For some people Red Teaming seems to be something like the holy grail and many people want to do it. In my opinion a Red Teamer should have experience in Penetration Testing before starting. Some experience in DFIR might also be useful, or at least you should have some understanding of this topic.
For me (I am planning and leading internal Red Team engagements since about two years now), Red Teaming is very different from pentesting, although experience here is important.
“Penetration testers have this problem where they frequently can’t see past the end of their Kali USB. They establish the false equivalence of: “China hacked $X; I can hack $X; therefore, I am an APT and an APT is like me.” An APT is literally the instantiation of a nation state’s will. It is not a toolchain.”
This sums up my experience. Some pentesters think: OK, let’s just use bloodhound, mimikatz and empire and and start firing, when I am domain admin it is red teaming. Well, maybe kind of.
But do real attackers think that way? Think more about WHY a malicious actor is trying to hack you, and then how. What are attackers looking for? That might define the scope of your engagement. You should read threat intel and incident reports for being up to date regarding TTPs and scope. When doing Red Teaming you should start thinking more into this direction.

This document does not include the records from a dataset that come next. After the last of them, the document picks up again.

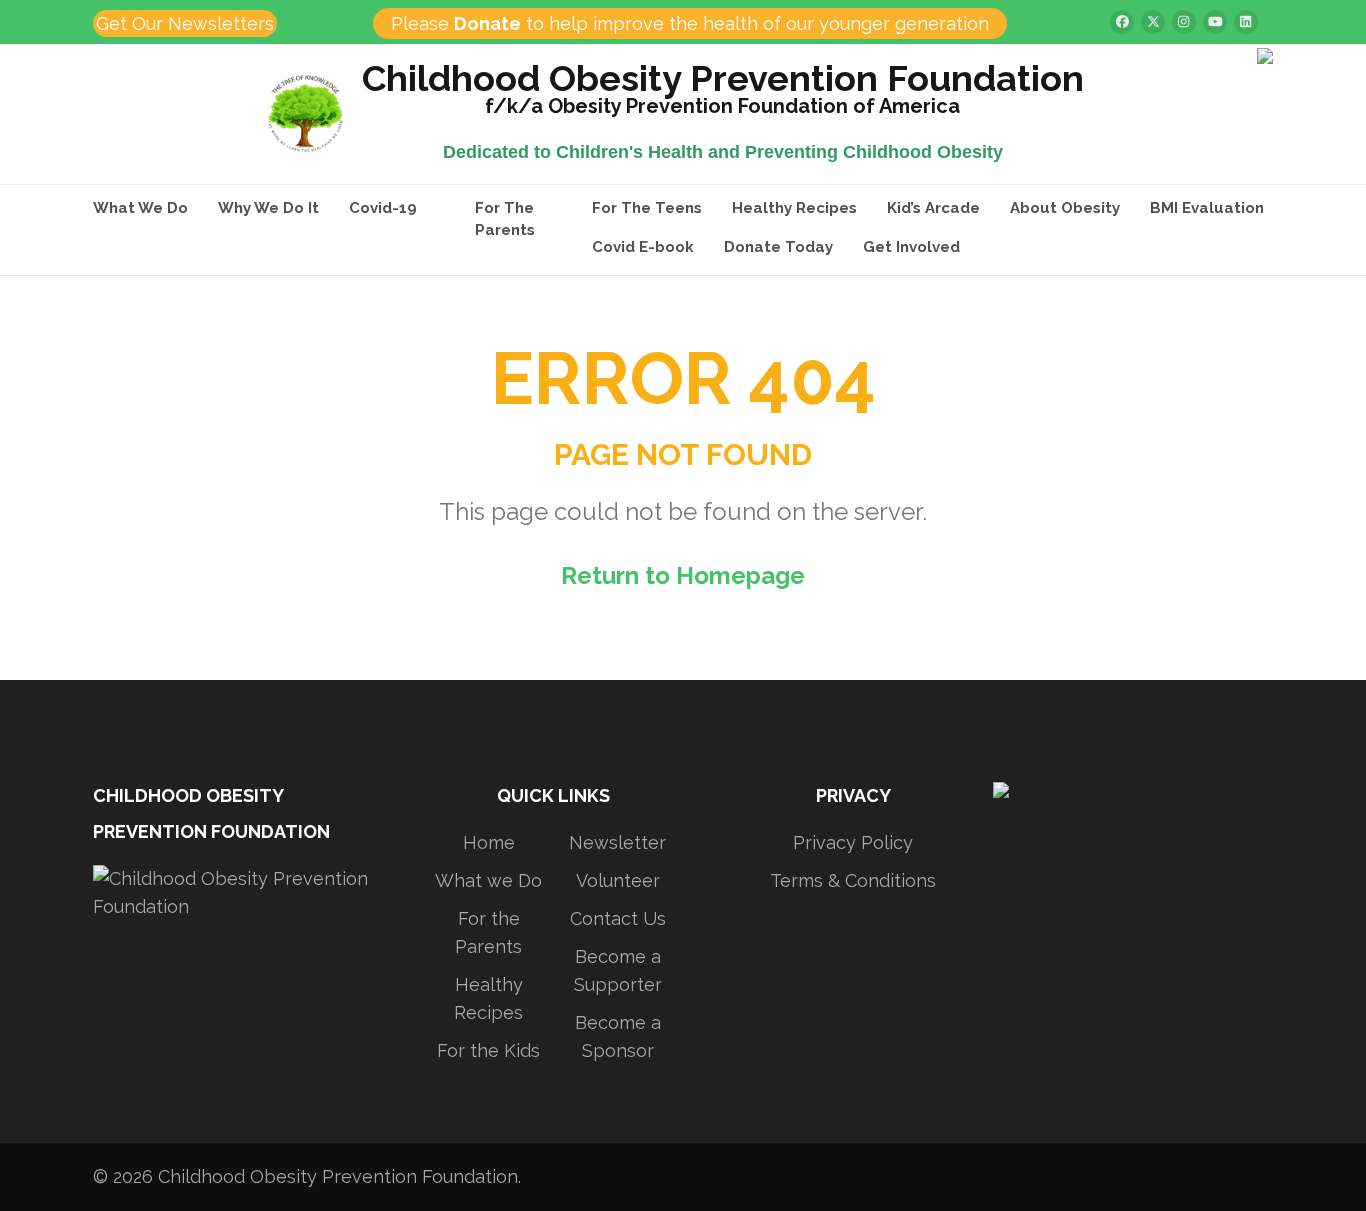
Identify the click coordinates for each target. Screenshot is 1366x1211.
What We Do (140, 208)
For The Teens (647, 208)
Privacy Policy (853, 842)
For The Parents (505, 219)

I also tend to go through single scenarios, and not only full blown attack simulations, like:
• Account compromisation
• Exfiltration if possible
• APT traffic simulation for testing and enhancing capabilities of the blue team
• Water Holing
• Malware Simulation
This is also a good starting point for enhancing a penetration tester career, since usually you are not able to start with full blown Red Team engagments.
I can recommend “The Hacker Playbook” series, review for the third issue here. Further the book “Advanced Penetration Testing” is a good read.